**PROBLEM DETAILS**.
Reproduce the following material verbatim, line for line.

**INFORMATION PROVIDED**.

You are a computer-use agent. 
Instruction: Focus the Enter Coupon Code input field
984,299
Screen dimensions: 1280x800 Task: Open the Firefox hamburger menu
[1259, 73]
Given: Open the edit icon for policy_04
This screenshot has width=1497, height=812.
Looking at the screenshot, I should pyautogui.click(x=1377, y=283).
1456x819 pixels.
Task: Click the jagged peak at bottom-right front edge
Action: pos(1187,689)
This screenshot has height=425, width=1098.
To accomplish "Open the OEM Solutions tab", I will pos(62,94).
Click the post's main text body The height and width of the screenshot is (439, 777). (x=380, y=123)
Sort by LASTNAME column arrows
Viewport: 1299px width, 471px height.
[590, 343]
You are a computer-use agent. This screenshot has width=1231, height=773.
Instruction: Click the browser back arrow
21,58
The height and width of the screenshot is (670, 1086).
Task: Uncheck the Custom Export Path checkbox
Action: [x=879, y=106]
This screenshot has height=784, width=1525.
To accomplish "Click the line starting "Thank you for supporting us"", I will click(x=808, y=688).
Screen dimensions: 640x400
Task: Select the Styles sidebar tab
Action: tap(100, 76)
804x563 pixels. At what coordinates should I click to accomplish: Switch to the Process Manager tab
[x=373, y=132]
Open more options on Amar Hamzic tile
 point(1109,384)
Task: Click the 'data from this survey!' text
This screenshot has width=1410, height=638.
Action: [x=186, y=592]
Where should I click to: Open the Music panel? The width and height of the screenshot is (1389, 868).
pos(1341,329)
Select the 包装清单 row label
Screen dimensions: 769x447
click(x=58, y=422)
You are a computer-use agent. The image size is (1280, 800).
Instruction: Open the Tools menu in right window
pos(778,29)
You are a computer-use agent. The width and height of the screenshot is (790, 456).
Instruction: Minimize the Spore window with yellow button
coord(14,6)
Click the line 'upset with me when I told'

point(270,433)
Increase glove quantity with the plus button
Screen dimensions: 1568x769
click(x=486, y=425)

**EXERCISE SOLUTION**.
You are a computer-use agent. 
Instruction: Focus the Enter Coupon Code input field
984,299
Screen dimensions: 1280x800 Task: Open the Firefox hamburger menu
[1259, 73]
Given: Open the edit icon for policy_04
This screenshot has width=1497, height=812.
Looking at the screenshot, I should pyautogui.click(x=1377, y=283).
1456x819 pixels.
Task: Click the jagged peak at bottom-right front edge
Action: pos(1187,689)
This screenshot has height=425, width=1098.
To accomplish "Open the OEM Solutions tab", I will pos(62,94).
Click the post's main text body The height and width of the screenshot is (439, 777). (x=380, y=123)
Sort by LASTNAME column arrows
Viewport: 1299px width, 471px height.
[590, 343]
You are a computer-use agent. This screenshot has width=1231, height=773.
Instruction: Click the browser back arrow
21,58
The height and width of the screenshot is (670, 1086).
Task: Uncheck the Custom Export Path checkbox
Action: [x=879, y=106]
This screenshot has height=784, width=1525.
To accomplish "Click the line starting "Thank you for supporting us"", I will click(x=808, y=688).
Screen dimensions: 640x400
Task: Select the Styles sidebar tab
Action: tap(100, 76)
804x563 pixels. At what coordinates should I click to accomplish: Switch to the Process Manager tab
[x=373, y=132]
Open more options on Amar Hamzic tile
 point(1109,384)
Task: Click the 'data from this survey!' text
This screenshot has width=1410, height=638.
Action: [x=186, y=592]
Where should I click to: Open the Music panel? The width and height of the screenshot is (1389, 868).
pos(1341,329)
Select the 包装清单 row label
Screen dimensions: 769x447
click(x=58, y=422)
You are a computer-use agent. The image size is (1280, 800).
Instruction: Open the Tools menu in right window
pos(778,29)
You are a computer-use agent. The width and height of the screenshot is (790, 456).
Instruction: Minimize the Spore window with yellow button
coord(14,6)
Click the line 'upset with me when I told'

point(270,433)
Increase glove quantity with the plus button
Screen dimensions: 1568x769
click(x=486, y=425)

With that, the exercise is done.